ESMA signals end of MiCA transition period as EU crypto enforcement tightens

National authorities, supported by ESMA, will oversee compliance as the EU enforces a unified licensing regime for crypto services across member states.

EU regulators have confirmed that crypto firms must be licensed under MiCA by mid-2026 or withdraw services, marking a major shift in market access rules.

The EU’s crypto rulebook is moving into a more decisive enforcement stage, with the European Securities and Markets Authority (ESMA) issuing a fresh warning ahead of the end of transitional periods under the Markets in Crypto-Assets Regulation (MiCA).

ESMA says the transition will expire across the EU on 1 July 2026, after which firms providing crypto-asset services to EU clients without MiCA authorisation will be in breach of EU law and must stop offering such services.

Rather than announcing a new rule, ESMA’s statement clarifies what supervisors expect in the final stretch before the deadline. Unauthorised crypto-asset service providers must have credible and immediately executable wind-down plans in place, including arrangements for offboarding clients and transferring assets to an authorised provider or a self-hosted wallet.

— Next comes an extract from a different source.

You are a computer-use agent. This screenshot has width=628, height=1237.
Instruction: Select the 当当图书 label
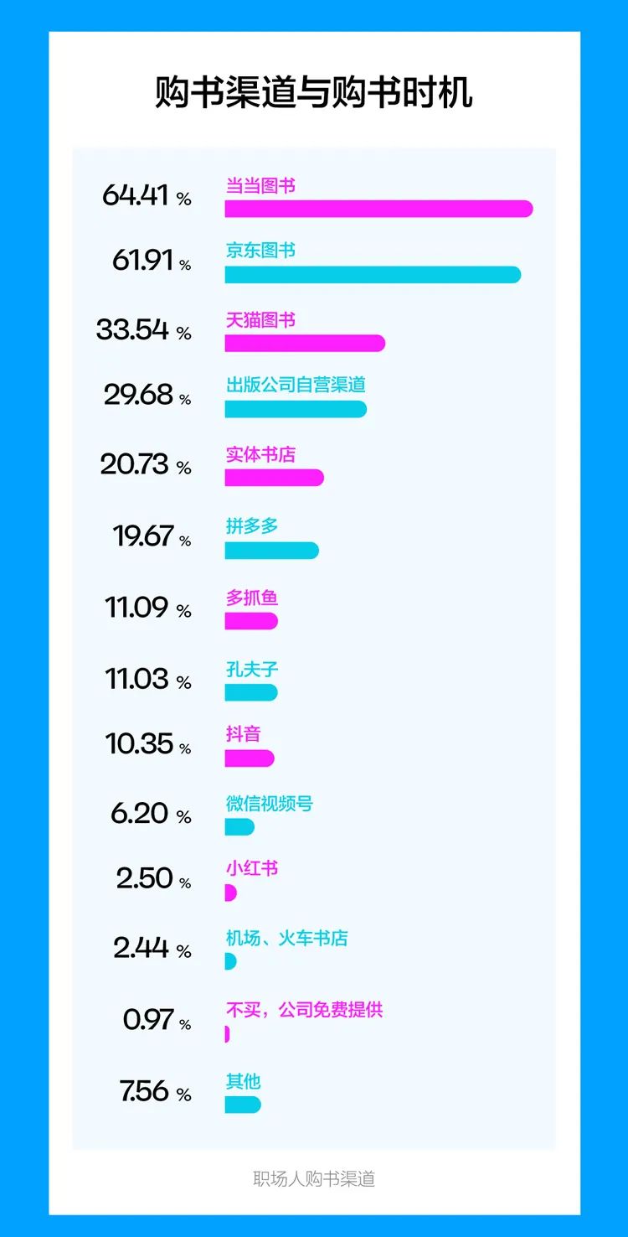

By 1 July 2026, those plans must already have been implemented.

ESMA also expects authorised providers to prepare for client migration from unauthorised platforms before the deadline, including through robust onboarding procedures and compliance with anti-money laundering and counter-terrorist financing requirements.

National competent authorities are expected to verify wind-down plans, take action against unauthorised providers, and scrutinise migration strategies to prevent firms from continuing business as usual after the transition ends.

The statement also sharpens the message to firms outside the EU. ESMA says third-country entities are not permitted to provide MiCA services to EU investors or solicit EU clients, except in the narrow case of reverse solicitation. It also warns against outsourcing or delegation arrangements that would allow unauthorised non-EU entities to continue serving EU clients indirectly.

For users, ESMA’s message is straightforward: protections under MiCA depend on dealing with an authorised EU entity, not simply a familiar brand name.

Investors are being urged to verify whether their provider appears in ESMA’s interim MiCA register and, where necessary, move assets to an authorised provider or a self-hosted wallet.